Review by Booklist Review
"Cada cabeza es un mundo," as the Mexican dicho (saying) tells us; each person holds a world in their head. In the case of Castillo's story collection, the characters' worlds careen over, under, and around each other. From Chicago to Mexico City and other points south, these Mexicans, New Mexicans, Mexican immigrants, their descendants, and a few ghosts attempt to connect with varying levels of success. These snapshots, beginning in the 1970s and reaching to contemporary times, explore human bonds through tales dramatizing the challenges women have faced over the decades, including sexual assault, discrimination, and postpartum depression. From the brother who finds out after his sister's death that she had a secret family to the title story about a daughter sent to Mexico City to retrieve her runaway mother from her clandestine life, every character's story works out the query Castillo poses in her prologue, "Does an ant recognize the elm by the single root it so industriously scurries around?" Readers will be thrilled that Castillo has returned to fiction after her book of poetry, My Book of the Dead (2021).
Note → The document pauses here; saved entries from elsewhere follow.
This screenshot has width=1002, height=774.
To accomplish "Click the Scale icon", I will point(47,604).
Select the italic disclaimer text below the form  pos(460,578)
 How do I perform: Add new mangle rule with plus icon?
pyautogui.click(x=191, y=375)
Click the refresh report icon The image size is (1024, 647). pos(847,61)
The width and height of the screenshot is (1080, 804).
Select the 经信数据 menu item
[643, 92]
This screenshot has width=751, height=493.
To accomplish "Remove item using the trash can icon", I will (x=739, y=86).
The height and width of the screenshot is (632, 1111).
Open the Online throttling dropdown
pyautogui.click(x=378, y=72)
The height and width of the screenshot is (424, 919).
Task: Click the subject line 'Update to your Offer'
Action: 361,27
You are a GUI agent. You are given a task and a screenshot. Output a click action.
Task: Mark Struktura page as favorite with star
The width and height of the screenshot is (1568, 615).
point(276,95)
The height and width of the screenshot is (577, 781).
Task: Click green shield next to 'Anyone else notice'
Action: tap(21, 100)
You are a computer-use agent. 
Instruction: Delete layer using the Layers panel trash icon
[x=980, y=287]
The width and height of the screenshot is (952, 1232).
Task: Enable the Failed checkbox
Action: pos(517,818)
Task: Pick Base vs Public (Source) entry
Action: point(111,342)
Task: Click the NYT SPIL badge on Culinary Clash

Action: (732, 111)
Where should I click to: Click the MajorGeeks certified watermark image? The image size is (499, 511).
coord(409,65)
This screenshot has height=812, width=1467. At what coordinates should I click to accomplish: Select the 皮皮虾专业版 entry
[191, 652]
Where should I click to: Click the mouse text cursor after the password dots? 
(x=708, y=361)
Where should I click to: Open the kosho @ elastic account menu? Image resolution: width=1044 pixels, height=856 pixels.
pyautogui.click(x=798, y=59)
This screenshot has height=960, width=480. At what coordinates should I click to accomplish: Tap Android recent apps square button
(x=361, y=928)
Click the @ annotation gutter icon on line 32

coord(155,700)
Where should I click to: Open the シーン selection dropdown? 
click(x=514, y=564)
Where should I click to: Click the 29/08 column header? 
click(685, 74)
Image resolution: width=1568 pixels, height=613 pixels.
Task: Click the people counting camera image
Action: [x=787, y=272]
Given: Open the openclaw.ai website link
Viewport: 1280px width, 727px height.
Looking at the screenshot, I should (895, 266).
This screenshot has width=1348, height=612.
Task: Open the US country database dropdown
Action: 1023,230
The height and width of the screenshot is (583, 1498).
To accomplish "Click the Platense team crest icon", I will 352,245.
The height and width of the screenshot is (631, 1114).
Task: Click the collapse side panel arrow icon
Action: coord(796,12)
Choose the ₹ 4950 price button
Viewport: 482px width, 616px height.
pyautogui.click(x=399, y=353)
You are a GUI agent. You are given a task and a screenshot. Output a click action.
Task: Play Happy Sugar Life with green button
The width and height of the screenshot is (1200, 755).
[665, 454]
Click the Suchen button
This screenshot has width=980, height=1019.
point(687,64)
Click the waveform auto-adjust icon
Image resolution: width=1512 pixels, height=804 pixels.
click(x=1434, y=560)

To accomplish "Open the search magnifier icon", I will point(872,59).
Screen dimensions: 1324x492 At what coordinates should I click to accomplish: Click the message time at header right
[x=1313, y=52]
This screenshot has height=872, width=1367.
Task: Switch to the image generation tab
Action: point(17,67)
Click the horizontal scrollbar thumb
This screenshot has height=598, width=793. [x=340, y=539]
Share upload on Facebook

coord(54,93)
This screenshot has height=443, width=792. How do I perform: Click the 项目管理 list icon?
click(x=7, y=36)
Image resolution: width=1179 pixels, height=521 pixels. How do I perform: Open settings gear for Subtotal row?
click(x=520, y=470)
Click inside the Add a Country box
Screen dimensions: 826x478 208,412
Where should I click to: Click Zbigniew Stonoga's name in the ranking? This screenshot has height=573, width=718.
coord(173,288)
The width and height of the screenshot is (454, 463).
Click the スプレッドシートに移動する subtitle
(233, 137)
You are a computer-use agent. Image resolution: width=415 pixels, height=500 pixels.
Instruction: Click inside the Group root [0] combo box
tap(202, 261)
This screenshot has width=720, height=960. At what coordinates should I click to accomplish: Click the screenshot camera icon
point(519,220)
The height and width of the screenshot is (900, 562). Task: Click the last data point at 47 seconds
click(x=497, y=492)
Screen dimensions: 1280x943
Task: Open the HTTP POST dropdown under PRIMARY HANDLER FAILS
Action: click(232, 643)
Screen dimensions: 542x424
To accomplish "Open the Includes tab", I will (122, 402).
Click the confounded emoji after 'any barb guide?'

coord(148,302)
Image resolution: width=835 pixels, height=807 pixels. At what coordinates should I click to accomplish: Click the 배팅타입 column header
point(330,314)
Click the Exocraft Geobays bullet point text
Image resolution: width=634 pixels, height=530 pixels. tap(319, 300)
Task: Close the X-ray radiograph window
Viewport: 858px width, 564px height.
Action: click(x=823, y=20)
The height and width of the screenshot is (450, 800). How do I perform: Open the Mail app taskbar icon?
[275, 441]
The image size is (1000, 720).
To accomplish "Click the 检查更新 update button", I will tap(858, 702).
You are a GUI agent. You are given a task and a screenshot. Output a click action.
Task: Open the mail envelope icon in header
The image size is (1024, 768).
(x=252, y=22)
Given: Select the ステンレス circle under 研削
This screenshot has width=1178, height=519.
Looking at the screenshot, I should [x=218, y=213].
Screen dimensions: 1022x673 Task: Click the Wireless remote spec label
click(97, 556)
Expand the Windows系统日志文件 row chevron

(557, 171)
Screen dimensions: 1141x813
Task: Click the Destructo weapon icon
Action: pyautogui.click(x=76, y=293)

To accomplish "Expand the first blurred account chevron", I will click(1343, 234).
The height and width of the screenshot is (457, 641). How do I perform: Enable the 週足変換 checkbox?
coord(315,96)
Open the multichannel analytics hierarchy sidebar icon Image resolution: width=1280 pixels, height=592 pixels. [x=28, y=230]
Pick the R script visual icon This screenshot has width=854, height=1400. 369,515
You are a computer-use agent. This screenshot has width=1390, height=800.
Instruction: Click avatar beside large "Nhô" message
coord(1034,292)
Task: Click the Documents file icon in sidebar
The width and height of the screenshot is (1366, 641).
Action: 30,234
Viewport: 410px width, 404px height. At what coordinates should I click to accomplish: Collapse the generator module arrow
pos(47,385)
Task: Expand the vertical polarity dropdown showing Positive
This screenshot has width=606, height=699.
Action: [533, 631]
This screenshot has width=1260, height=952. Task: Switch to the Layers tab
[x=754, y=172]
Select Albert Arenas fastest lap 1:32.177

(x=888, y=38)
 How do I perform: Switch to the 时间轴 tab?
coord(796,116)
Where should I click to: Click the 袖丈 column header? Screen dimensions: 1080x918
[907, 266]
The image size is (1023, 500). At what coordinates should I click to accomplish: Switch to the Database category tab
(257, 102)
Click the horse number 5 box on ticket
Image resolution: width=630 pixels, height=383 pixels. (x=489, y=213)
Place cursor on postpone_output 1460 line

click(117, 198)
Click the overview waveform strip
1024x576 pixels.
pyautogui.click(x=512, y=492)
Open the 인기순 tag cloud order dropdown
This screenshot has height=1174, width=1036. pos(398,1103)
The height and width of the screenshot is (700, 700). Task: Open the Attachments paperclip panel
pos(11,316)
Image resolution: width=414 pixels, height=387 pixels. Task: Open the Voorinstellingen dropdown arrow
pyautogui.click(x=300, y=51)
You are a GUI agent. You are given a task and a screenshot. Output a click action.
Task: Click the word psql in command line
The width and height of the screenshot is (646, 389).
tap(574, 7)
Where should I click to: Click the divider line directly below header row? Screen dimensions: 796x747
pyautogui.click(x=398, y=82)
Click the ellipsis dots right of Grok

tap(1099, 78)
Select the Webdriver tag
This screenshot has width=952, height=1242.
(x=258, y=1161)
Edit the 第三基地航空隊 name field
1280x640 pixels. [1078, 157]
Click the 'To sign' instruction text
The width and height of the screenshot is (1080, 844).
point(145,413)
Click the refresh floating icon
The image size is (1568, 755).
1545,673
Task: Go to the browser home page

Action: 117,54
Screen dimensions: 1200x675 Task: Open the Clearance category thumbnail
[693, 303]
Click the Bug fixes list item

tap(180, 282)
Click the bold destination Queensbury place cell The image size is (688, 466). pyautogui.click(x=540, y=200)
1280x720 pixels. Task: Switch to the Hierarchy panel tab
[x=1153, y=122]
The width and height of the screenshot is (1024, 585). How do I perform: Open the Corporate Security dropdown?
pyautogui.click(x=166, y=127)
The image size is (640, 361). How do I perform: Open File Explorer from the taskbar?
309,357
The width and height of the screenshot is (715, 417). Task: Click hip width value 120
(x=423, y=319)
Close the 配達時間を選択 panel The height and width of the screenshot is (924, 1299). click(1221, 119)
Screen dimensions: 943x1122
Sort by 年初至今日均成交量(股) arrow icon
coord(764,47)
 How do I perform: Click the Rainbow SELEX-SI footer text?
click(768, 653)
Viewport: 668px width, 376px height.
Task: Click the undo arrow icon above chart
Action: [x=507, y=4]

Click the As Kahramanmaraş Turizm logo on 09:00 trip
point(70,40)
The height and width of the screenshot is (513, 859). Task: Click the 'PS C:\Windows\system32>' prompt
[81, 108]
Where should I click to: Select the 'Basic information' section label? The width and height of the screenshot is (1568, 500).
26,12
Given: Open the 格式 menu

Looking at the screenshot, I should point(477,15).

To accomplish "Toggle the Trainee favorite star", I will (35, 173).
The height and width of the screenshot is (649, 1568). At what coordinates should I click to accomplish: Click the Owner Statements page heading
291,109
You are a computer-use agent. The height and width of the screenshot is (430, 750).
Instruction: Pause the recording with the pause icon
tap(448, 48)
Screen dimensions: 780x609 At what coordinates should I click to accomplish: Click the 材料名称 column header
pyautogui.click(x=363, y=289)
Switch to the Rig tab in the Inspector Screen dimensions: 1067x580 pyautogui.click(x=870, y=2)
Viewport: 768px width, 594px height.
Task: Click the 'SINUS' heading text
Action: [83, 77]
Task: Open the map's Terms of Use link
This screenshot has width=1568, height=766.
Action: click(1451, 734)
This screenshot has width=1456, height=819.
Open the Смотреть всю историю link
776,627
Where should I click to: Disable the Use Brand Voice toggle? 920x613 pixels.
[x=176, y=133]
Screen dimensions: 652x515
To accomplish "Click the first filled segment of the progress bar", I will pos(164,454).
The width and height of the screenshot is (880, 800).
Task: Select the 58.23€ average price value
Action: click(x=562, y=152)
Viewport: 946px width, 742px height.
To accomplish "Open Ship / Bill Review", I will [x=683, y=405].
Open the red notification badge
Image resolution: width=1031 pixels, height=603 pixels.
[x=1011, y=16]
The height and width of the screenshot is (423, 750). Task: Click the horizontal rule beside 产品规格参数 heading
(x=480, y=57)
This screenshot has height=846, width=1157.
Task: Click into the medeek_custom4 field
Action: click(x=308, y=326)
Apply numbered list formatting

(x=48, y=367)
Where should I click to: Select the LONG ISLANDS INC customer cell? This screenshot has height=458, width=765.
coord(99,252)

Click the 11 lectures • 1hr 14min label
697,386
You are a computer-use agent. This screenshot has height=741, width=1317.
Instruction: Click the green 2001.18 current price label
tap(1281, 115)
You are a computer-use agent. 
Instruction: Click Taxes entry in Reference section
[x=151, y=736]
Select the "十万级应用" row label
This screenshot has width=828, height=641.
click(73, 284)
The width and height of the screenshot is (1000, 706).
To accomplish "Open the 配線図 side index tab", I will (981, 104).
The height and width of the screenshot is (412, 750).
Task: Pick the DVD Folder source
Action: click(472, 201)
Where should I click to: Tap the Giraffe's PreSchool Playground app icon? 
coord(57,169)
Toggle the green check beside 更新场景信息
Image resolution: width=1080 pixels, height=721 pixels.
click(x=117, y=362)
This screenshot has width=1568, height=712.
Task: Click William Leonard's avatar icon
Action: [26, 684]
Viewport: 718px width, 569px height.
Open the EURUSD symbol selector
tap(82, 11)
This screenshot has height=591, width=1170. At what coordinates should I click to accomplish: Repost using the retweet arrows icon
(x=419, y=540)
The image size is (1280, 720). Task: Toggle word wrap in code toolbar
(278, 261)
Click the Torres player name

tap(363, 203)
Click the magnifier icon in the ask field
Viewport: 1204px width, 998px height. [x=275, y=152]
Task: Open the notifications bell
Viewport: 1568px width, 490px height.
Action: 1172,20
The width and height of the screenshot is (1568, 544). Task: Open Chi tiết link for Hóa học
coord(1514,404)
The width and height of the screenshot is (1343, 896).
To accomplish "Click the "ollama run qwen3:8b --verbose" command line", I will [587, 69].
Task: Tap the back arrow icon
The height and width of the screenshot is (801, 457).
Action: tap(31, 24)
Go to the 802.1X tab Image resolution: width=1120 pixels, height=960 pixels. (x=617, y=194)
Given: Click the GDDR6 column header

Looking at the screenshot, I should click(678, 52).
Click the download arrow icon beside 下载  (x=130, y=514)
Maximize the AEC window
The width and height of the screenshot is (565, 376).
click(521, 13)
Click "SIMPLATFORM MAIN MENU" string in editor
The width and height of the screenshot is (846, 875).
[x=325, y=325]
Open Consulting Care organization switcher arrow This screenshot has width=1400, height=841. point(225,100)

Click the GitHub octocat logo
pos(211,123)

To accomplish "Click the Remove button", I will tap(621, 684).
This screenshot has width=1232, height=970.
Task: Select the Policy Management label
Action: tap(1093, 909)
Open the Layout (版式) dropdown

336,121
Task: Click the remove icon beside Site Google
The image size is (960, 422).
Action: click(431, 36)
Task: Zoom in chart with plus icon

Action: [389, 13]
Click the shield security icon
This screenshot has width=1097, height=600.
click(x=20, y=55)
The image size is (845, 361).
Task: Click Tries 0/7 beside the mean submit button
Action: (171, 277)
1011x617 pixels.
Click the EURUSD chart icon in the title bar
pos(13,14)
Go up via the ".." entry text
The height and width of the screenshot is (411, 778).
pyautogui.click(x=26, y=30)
From Booklist, Copyright (c) American Library Association. Used with permission.
Review by Kirkus Book Review
A new collection of stories from a grande dame of Chicana literature. "Being who you are isn't static," says Ada, a middle-aged nurse in the story "Ada and Pablo." She should know: Everything she thought was stable about her life in Mexico City with her husband, Pablo, has become unfamiliar, from a surprising new friendship at work with a young, handsome doctor, to physical changes wrought by menopause. Most unsettled of all is her decades-long marriage to Pablo, as rumors and suspicions swirl about his behavior. Ada is not the only character tangled in this web of secrets in Castillo's collection, comprising seven long stories and a very brief prologue. A gay man whose accomplished sister, a professor in Chicago, dies suddenly goes through her papers and learns she had a secret life in Mexico that extended far beyond what he ever could have imagined of her ("Ven"). An architect visits the site of one of his elderly father's oft-told family legends to discover the facts behind it ("Cuernavaca"). In the memorable title story, set in the mid-1970s, 18-year-old Katia, a budding feminist near the top of her Chicago high school's graduating class, is sent to Mexico by her father to retrieve her mother, who has abruptly abandoned the family. Katia, obsessed as she is with learning what being a woman truly means--how free a woman's freedom can actually be--is shocked when she arrives in Mexico and learns her mother has fallen in love with another woman. Throughout these stories, Mexico is the source of both mystery and clarity, whether through characters' histories as immigrants or children of immigrants, or because, as happens frequently, the characters in these tales must travel there, like Dorothy to Oz, to unlock knowledge which often has the potential to alter their lives. Castillo's truth-seeking characters leave an impression. Copyright (c) Kirkus Reviews, used with permission.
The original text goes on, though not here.